Un matin qu'il tombait abondamment de la neige et qu'il était encore couché, il pousse un cri de joie en s'éveillant, quitte le lit, court à la fenêtre, puis à la porte, va, vient avec impatience de l'une à l'autre, s'échappe à moitié habillé, et gagne le jardin. Là, faisant éclater sa joie par les cris les plus perçants, il court, se roule dans la neige et la ramassant par poignées, s'en repaît avec une incroyable avidité.
Docteur Jean Itard, « Mémoire sur les premiers développements de Victor de l’Aveyron », 1801, in Lucien Malson, Les enfants sauvages
Contexte
Victor de l’Aveyron fut un de ces enfants que l’on dit « sauvages ». Il fut trouvé il y a 200 ans alors qu’il errait dans les bois. C’est le Docteur Jean Itard qui se chargera de l’éduquer et de l’instruire. Le but étant d’en faire un homme civilisé.
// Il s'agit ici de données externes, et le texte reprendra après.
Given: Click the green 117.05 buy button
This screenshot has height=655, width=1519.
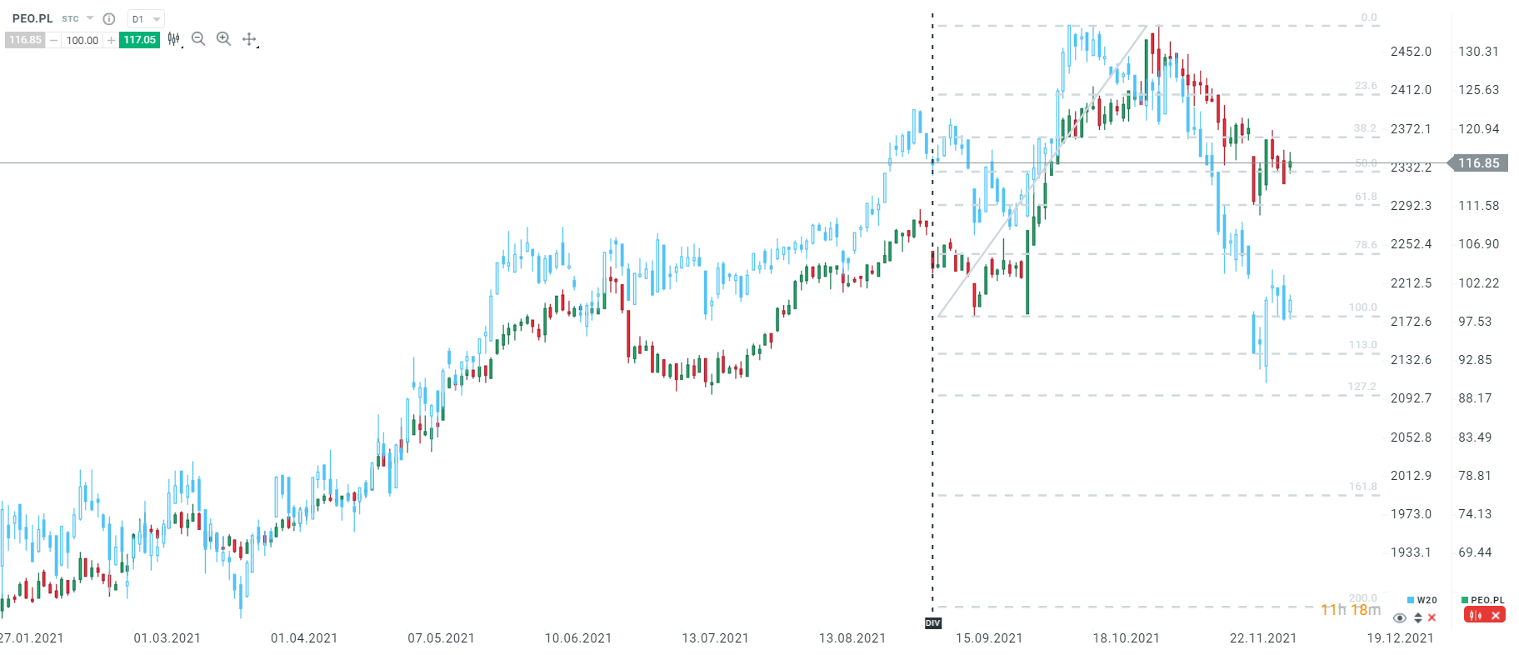Looking at the screenshot, I should point(140,40).
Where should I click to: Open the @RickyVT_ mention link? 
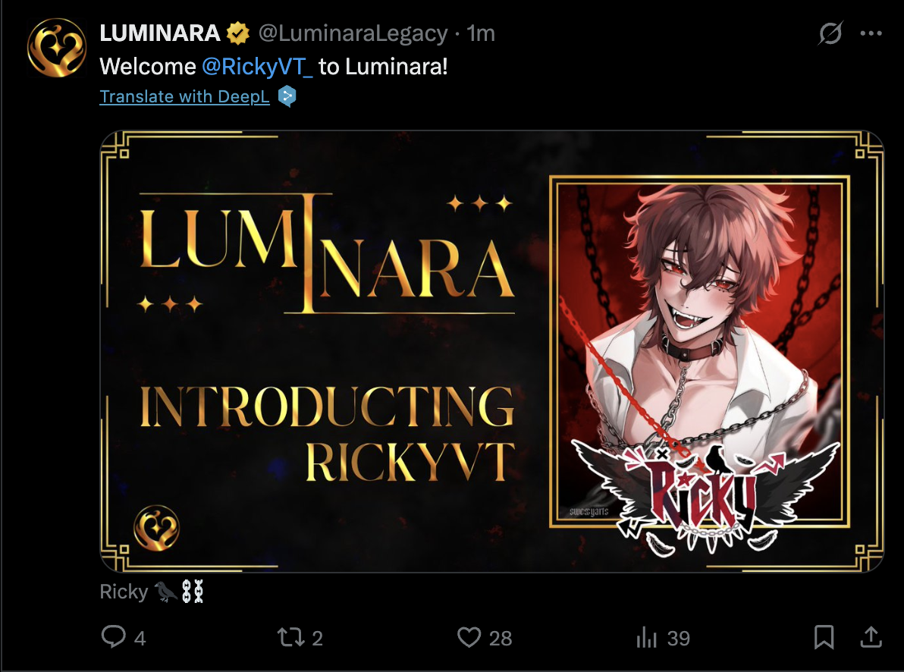point(257,67)
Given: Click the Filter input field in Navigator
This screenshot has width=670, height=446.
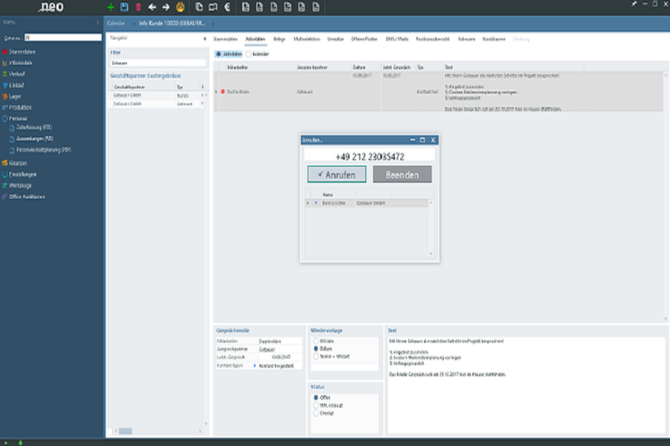Looking at the screenshot, I should coord(158,63).
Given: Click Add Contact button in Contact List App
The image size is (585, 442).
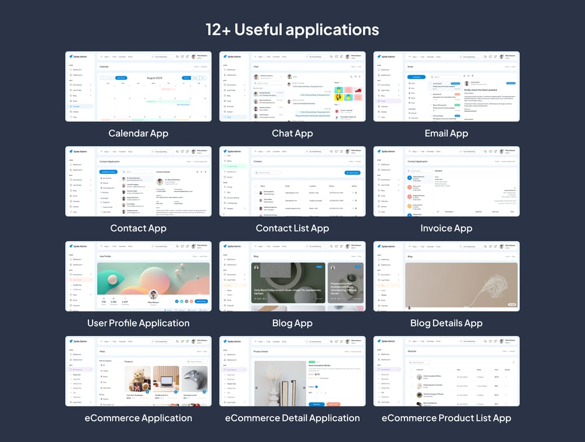Looking at the screenshot, I should click(x=352, y=173).
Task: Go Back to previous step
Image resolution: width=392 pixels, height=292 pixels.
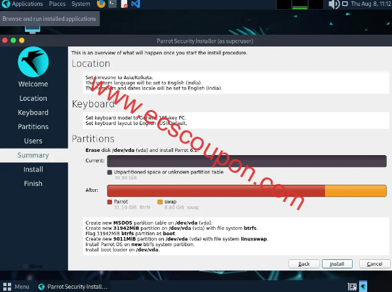Action: [304, 264]
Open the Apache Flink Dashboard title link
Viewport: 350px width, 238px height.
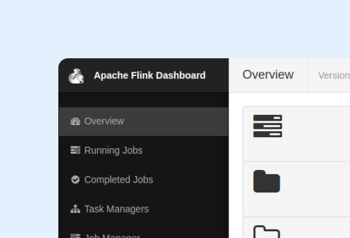(x=149, y=75)
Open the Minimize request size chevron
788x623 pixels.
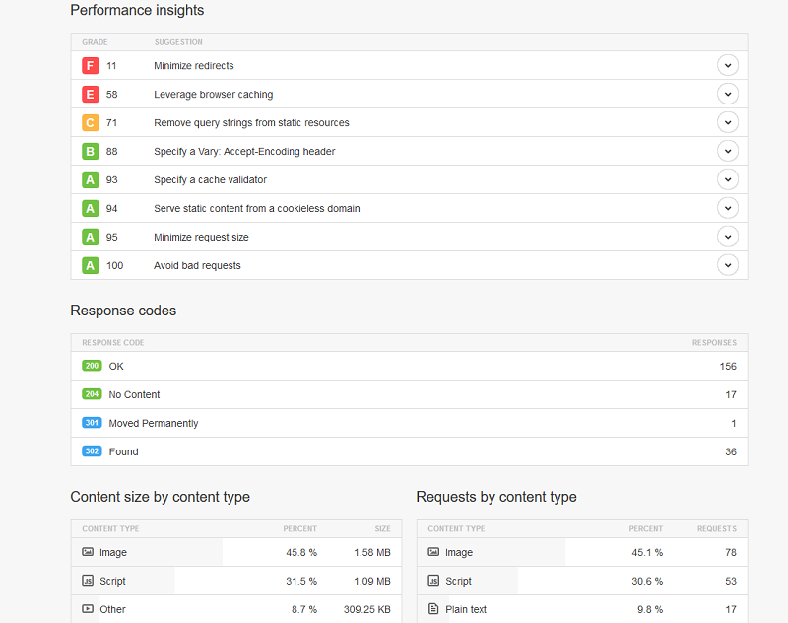727,237
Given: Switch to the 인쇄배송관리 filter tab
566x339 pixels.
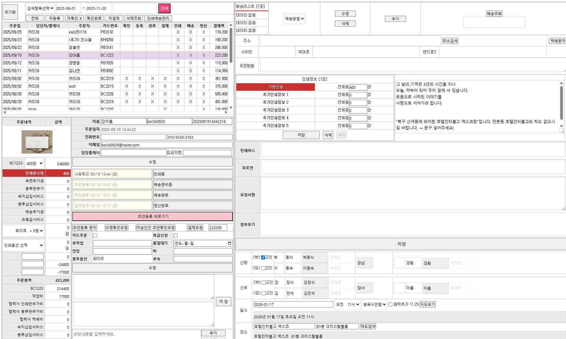Looking at the screenshot, I should coord(158,18).
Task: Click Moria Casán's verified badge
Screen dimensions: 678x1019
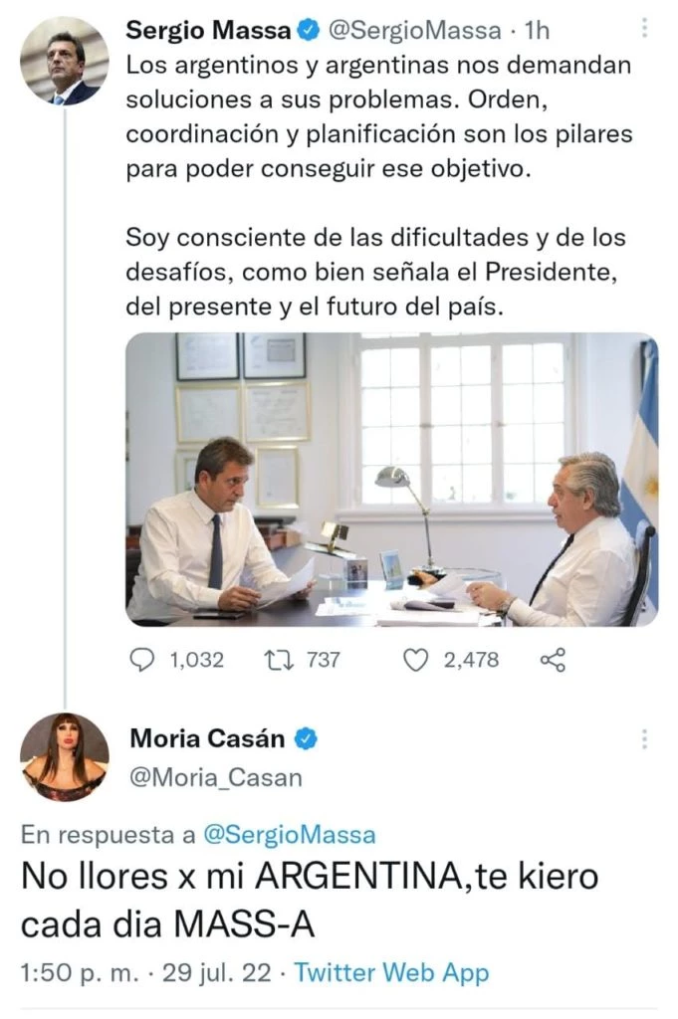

Le Docteur Itard a rédigé au jour le jour un Mémoire. Et c’est à partir de ce Mémoire que le cinéaste François Truffaut réalisa en 1969 un film, L’enfant sauvage.
Trouve-t-on la nature de l’homme chez cet enfant ?
La vie qu’a menée l’enfant sauvage dans la forêt correspond-elle à l’état de nature ? Un état initial dans lequel se trouvait l’homme avant l’apparition de la civilisation ?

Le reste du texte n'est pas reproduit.